Word and element location records
-- start --

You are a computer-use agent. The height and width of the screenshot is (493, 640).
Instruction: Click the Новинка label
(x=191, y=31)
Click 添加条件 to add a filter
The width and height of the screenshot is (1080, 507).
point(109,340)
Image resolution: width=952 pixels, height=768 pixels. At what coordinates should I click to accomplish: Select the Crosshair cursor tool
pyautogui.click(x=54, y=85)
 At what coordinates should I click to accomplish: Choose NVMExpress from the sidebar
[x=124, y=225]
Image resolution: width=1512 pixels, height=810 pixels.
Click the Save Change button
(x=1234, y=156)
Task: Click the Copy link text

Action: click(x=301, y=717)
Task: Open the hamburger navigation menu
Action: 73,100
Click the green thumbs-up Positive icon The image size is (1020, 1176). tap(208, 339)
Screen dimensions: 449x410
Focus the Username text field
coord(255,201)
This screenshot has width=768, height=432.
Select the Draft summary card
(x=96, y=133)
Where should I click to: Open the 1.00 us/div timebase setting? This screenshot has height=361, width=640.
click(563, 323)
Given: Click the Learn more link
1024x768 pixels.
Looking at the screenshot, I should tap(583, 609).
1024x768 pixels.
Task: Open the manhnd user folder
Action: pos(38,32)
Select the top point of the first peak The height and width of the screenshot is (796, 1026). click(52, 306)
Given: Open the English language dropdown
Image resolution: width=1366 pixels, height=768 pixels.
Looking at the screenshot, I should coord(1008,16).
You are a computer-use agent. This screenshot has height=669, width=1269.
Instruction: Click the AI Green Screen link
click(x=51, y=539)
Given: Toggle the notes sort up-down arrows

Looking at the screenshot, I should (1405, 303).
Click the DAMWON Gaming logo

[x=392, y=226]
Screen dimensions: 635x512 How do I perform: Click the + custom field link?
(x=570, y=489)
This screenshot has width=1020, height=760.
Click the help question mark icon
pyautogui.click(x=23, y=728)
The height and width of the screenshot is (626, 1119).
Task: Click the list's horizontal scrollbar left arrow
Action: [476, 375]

-- end --

YOUR TASK
Copy the data above line for line, with no changes.

RESULT
You are a computer-use agent. The height and width of the screenshot is (493, 640).
Instruction: Click the Новинка label
(x=191, y=31)
Click 添加条件 to add a filter
The width and height of the screenshot is (1080, 507).
point(109,340)
Image resolution: width=952 pixels, height=768 pixels. At what coordinates should I click to accomplish: Select the Crosshair cursor tool
pyautogui.click(x=54, y=85)
 At what coordinates should I click to accomplish: Choose NVMExpress from the sidebar
[x=124, y=225]
Image resolution: width=1512 pixels, height=810 pixels.
Click the Save Change button
(x=1234, y=156)
Task: Click the Copy link text

Action: click(x=301, y=717)
Task: Open the hamburger navigation menu
Action: 73,100
Click the green thumbs-up Positive icon The image size is (1020, 1176). tap(208, 339)
Screen dimensions: 449x410
Focus the Username text field
coord(255,201)
This screenshot has width=768, height=432.
Select the Draft summary card
(x=96, y=133)
Where should I click to: Open the 1.00 us/div timebase setting? This screenshot has height=361, width=640.
click(563, 323)
Given: Click the Learn more link
1024x768 pixels.
Looking at the screenshot, I should tap(583, 609).
1024x768 pixels.
Task: Open the manhnd user folder
Action: pos(38,32)
Select the top point of the first peak The height and width of the screenshot is (796, 1026). click(52, 306)
Given: Open the English language dropdown
Image resolution: width=1366 pixels, height=768 pixels.
Looking at the screenshot, I should coord(1008,16).
You are a computer-use agent. This screenshot has height=669, width=1269.
Instruction: Click the AI Green Screen link
click(x=51, y=539)
Given: Toggle the notes sort up-down arrows

Looking at the screenshot, I should (1405, 303).
Click the DAMWON Gaming logo

[x=392, y=226]
Screen dimensions: 635x512 How do I perform: Click the + custom field link?
(x=570, y=489)
This screenshot has width=1020, height=760.
Click the help question mark icon
pyautogui.click(x=23, y=728)
The height and width of the screenshot is (626, 1119).
Task: Click the list's horizontal scrollbar left arrow
Action: [476, 375]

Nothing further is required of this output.